Com. v. Bracey

Decision Date31 December 2001
Citation795 A.2d 935,568 Pa. 264
PartiesCOMMONWEALTH of Pennsylvania, Appellee v. Edward BRACEY, Appellant.
CourtPennsylvania Supreme Court

Billy Nolas, Philadelphia, for appellant, Edward Bracey.

Catherine Marshall, Philadelphia, for appellee, Com.

Robert A. Graci, Harrisburg, for appellee, Office of Atty. Gen.



Justice NIGRO.

Appellant Edward Bracey appeals from the order of the Court of Common Pleas denying his petition for relief under the Post Conviction Relief Act (PCRA), 42 Pa. C.S. §§ 9541, et seq. We affirm.

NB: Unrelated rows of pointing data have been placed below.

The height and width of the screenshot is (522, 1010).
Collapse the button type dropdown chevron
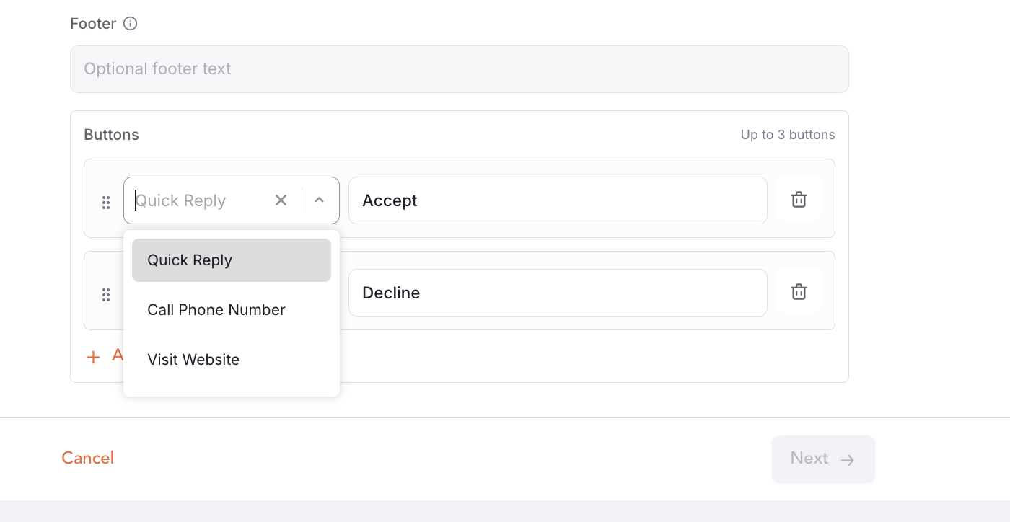319,200
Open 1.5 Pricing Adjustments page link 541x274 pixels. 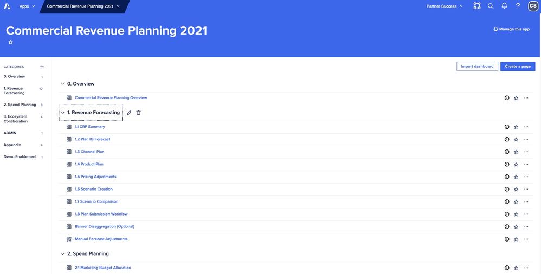pos(95,177)

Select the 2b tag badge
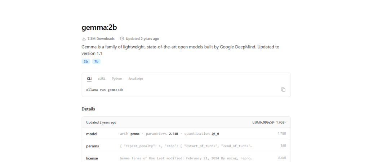(86, 61)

On February 4, 1991, Philadelphia Police Officer Daniel Boyle attempted to stop a stolen vehicle being driven by Appellant. Appellant refused to stop the vehicle and eventually crashed into a building. Appellant immediately jumped out of the vehicle and onto the hood and roof of Officer Boyle's cruiser while brandishing a 9 mm automatic handgun. He then jumped off the cruiser, pointed his gun at Officer Boyle and instructed the officer not to touch his weapon. When Officer Boyle tried to reverse his car to remove it from the area, Appellant fired no less than eight shots into the cruiser and fled the scene. Officer Boyle died two days later. Physical evidence and several witnesses linked Appellant to the crime and one witness identified Appellant as the shooter.

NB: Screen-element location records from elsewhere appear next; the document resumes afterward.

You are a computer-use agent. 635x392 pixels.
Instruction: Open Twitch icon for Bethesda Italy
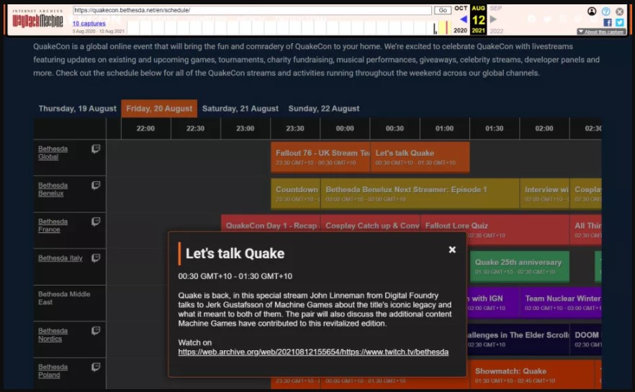[96, 257]
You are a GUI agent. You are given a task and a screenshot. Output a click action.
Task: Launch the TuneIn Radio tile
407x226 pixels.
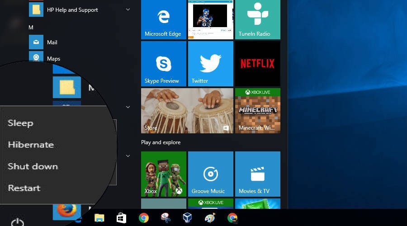click(x=257, y=19)
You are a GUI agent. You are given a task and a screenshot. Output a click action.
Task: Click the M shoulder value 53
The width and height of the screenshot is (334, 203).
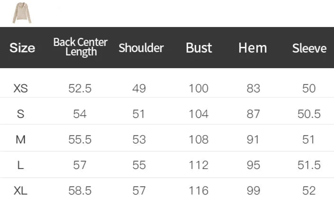pyautogui.click(x=139, y=140)
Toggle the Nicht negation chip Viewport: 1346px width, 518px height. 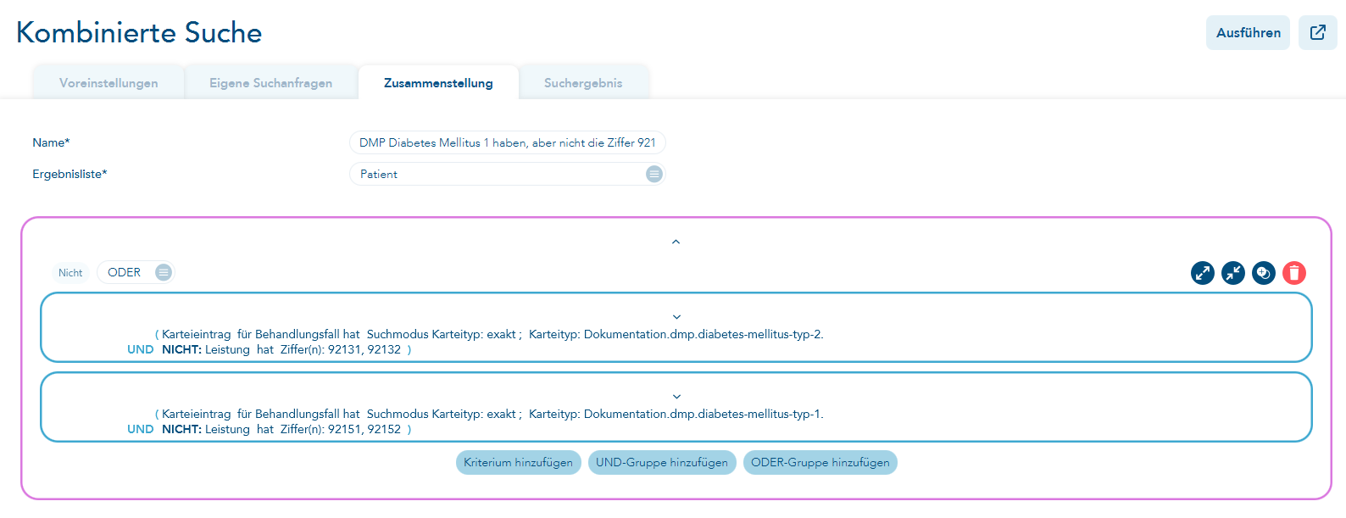pyautogui.click(x=70, y=273)
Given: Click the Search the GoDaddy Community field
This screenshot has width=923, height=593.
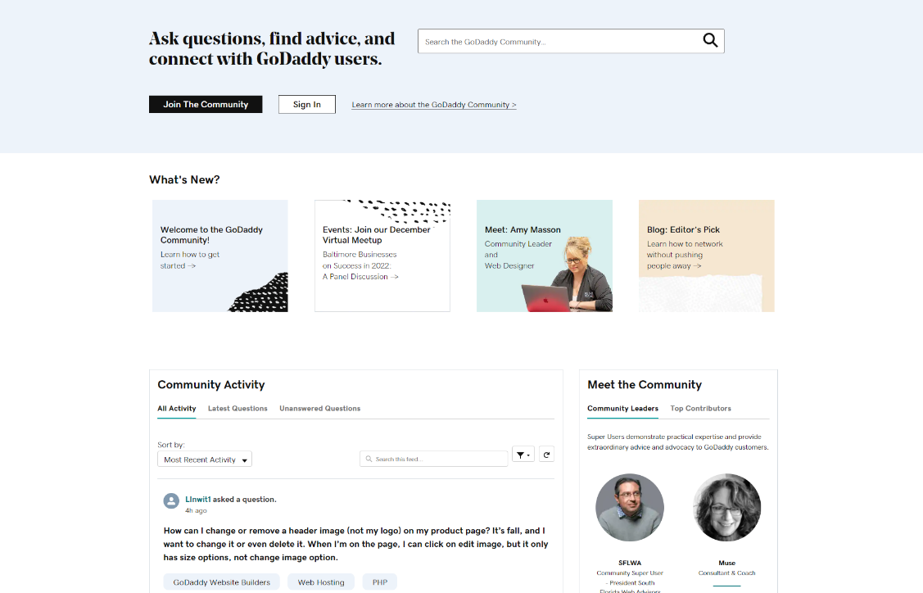Looking at the screenshot, I should [559, 41].
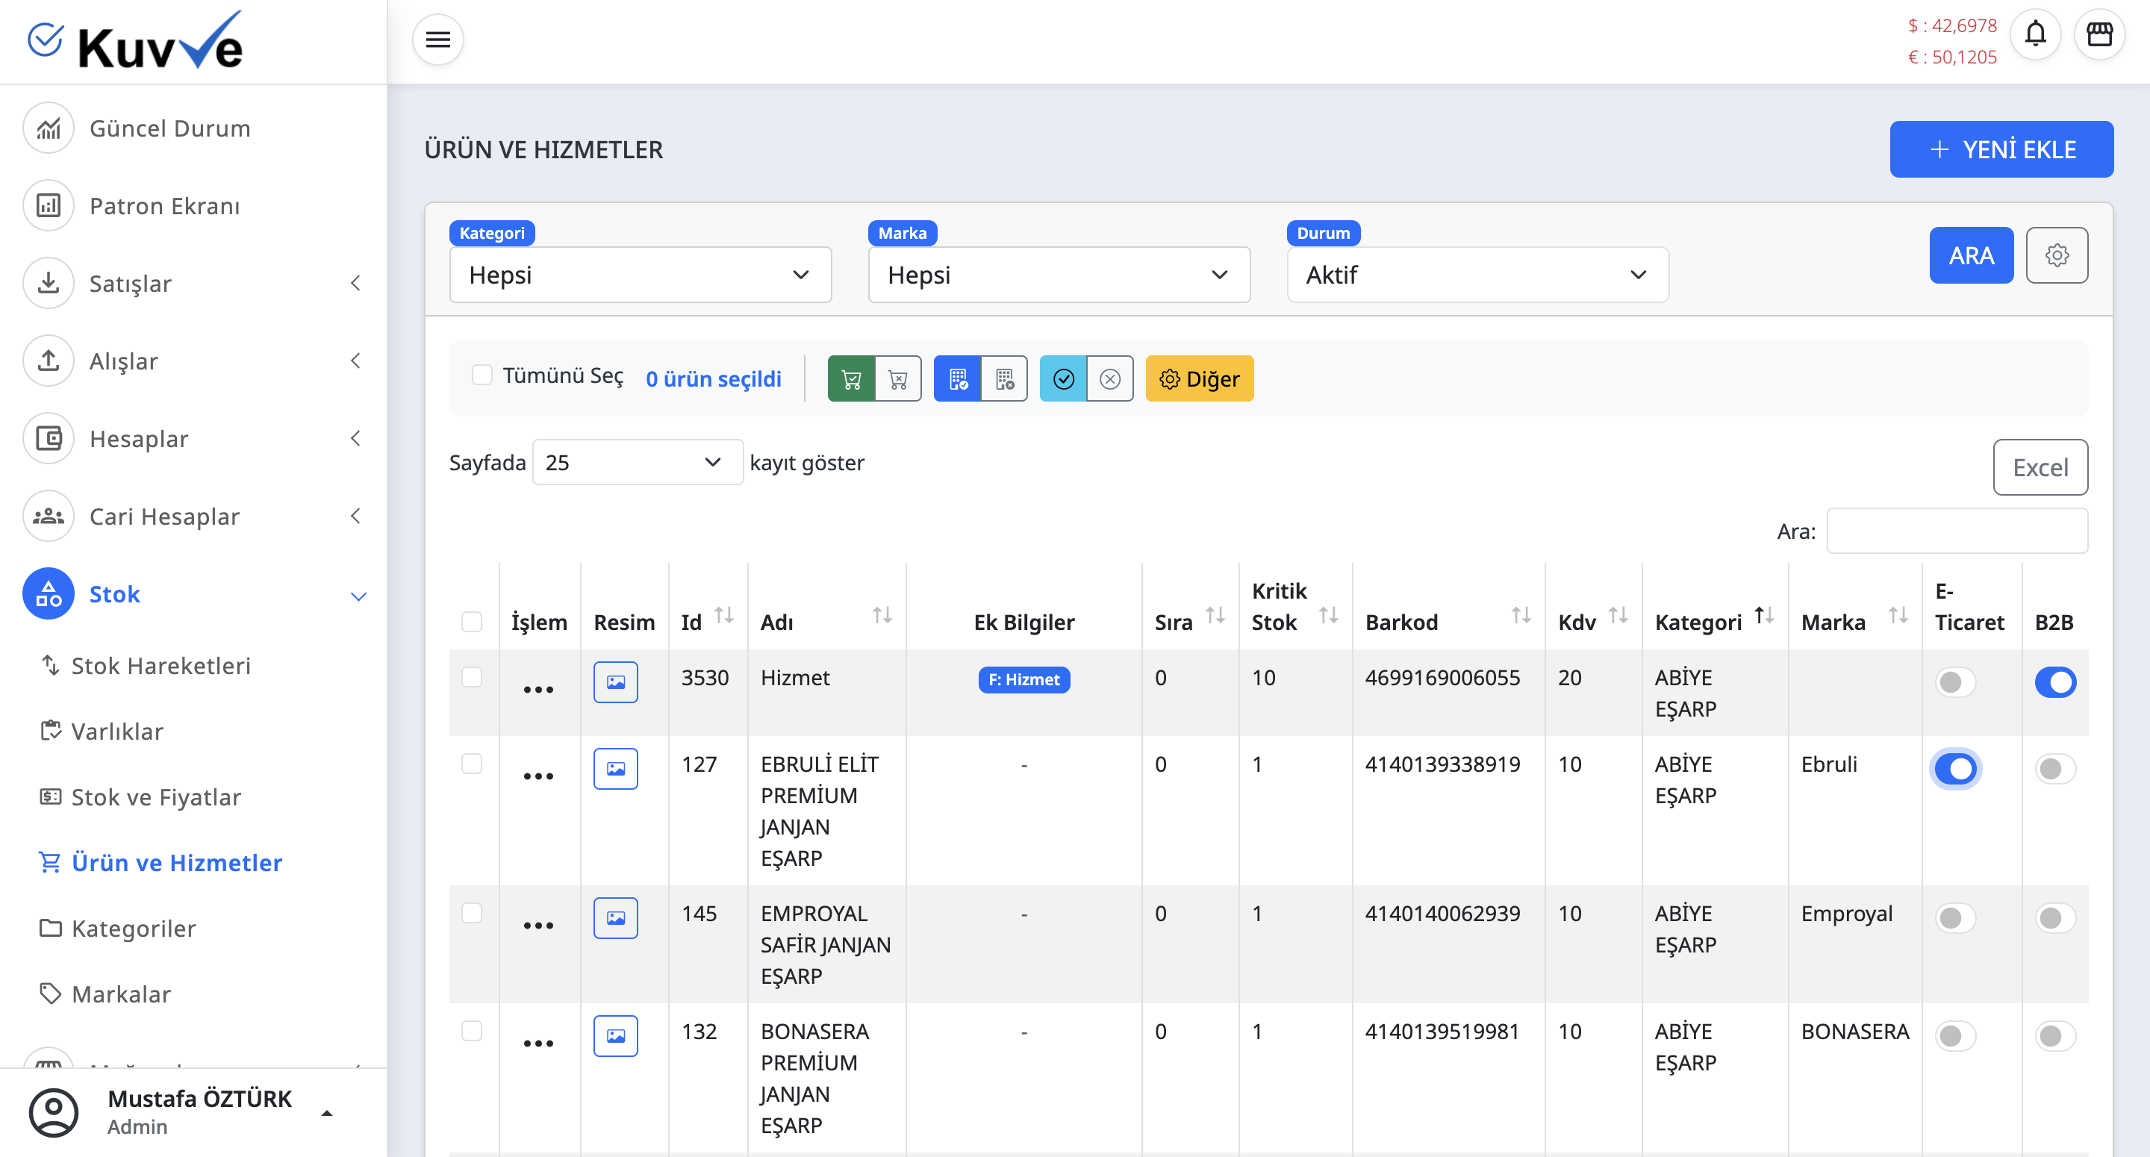Open Stok Hareketleri in sidebar
The image size is (2150, 1157).
tap(160, 666)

On February 6, 1991, police responded to a call that a man had entered a residence and set himself on fire. Police entered the residence and found Appellant. Appellant was arrested and taken to the hospital, where he was eventually interviewed after physicians advised police that Appellant was well enough to do so. During the interview, Appellant confessed to shooting Officer Boyle. The police then recovered the murder weapon, which Appellant had disposed of in a sewer.

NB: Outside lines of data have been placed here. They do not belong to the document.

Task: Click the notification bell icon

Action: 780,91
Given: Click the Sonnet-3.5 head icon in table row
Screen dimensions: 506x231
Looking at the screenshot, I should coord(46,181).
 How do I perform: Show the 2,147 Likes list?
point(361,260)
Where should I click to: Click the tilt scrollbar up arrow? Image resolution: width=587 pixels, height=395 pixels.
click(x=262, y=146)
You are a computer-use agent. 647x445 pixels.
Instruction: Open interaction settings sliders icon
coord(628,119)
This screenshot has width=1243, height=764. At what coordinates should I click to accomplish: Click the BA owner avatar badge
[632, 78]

On March 3, 1992, a jury found Appellant guilty of murder in the first-degree, possessing an instrument of crime, theft by receiving stolen property and criminal trespass. Following a penalty hearing, the jury found two aggravating circumstances1 and no mitigating circumstances and accordingly, fixed Appellant's penalty at death. Appellant filed post-trial motions, which were denied. Appellant's trial counsel then withdrew from representation, and Appellant was appointed new counsel for purposes of his direct appeal. On July 21, 1995, this Court affirmed Appellant's judgment of sentence. See Commonwealth v. Bracey, 541 Pa. 322, 662 A.2d 1062 (1995). Appellant filed a pro se PCRA petition on May 10, 1996. The Center for Legal Education, Advocacy and Defense Assistance (CLEADA) was appointed to represent Appellant and subsequently filed an amended PCRA petition on Appellant's behalf. In response, the Commonwealth filed a motion to dismiss the petition based upon the existing record. Following a hearing, the PCRA court found that all but one of Appellant's claims could be decided on the existing record. Therefore, the PCRA court granted Appellant's request for an evidentiary hearing on the sole issue of whether counsel rendered ineffective assistance during the penalty phase of Appellant's trial and denied Appellant's request for an evidentiary hearing on all remaining grounds. Following a seven-day evidentiary hearing, the PCRA court denied relief. Appellant then filed the instant appeal.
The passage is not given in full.